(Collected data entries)
►
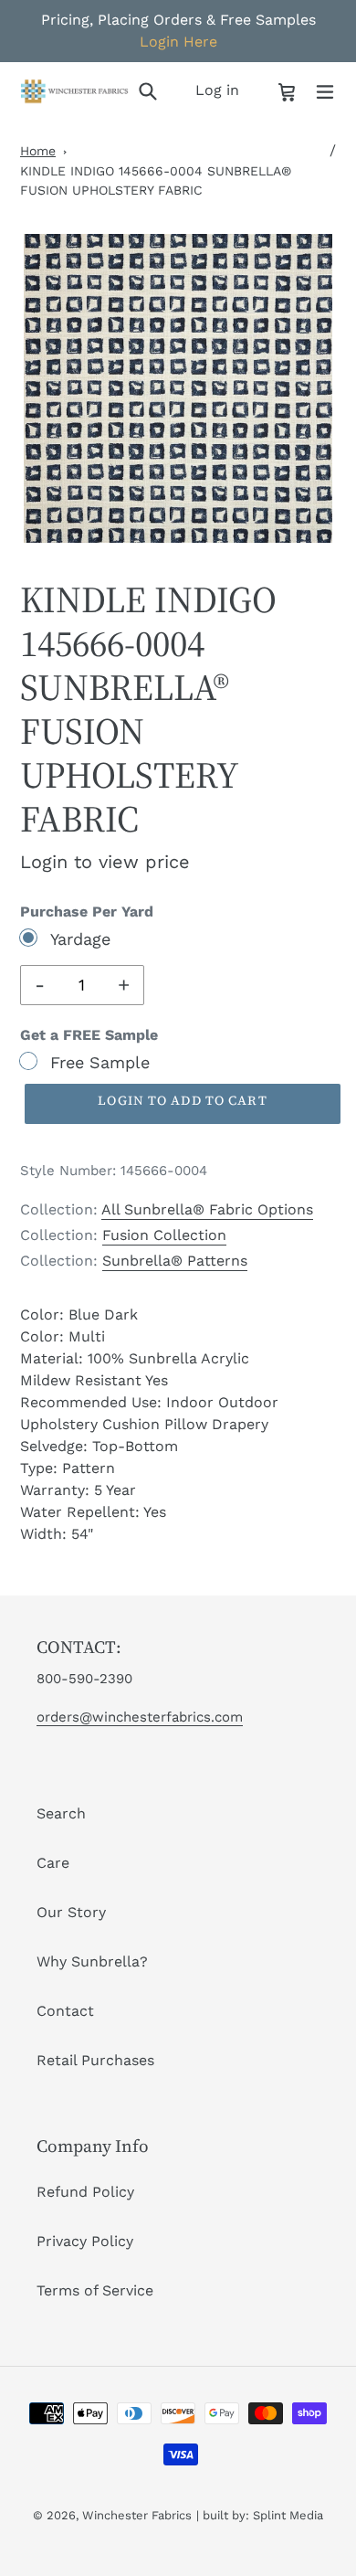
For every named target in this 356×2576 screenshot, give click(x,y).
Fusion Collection (164, 1235)
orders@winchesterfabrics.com (140, 1717)
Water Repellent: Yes (93, 1512)
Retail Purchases (95, 2060)
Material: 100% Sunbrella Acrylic (134, 1358)
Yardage (80, 939)
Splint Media (288, 2515)
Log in (222, 89)
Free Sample (100, 1062)
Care (53, 1862)
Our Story (71, 1912)
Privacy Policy (85, 2241)
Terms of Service (95, 2290)
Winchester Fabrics (137, 2515)
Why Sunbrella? (92, 1961)
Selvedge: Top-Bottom (99, 1446)
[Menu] (325, 90)
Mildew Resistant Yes (94, 1380)
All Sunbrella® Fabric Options (207, 1209)
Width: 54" (56, 1533)
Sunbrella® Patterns (174, 1260)
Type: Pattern (67, 1468)
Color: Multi (62, 1336)
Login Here (178, 41)
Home (38, 150)
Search (61, 1813)
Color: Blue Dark (79, 1314)
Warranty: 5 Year (78, 1490)
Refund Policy (85, 2191)
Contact (65, 2010)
◄
Work item: Scan the records above for the string "Sunbrella", then select every line that holds it.

Written answer:
Material: 100% Sunbrella Acrylic (134, 1358)
Why Sunbrella? (92, 1961)
All Sunbrella® Fabric Options (207, 1209)
Sunbrella® Patterns (174, 1260)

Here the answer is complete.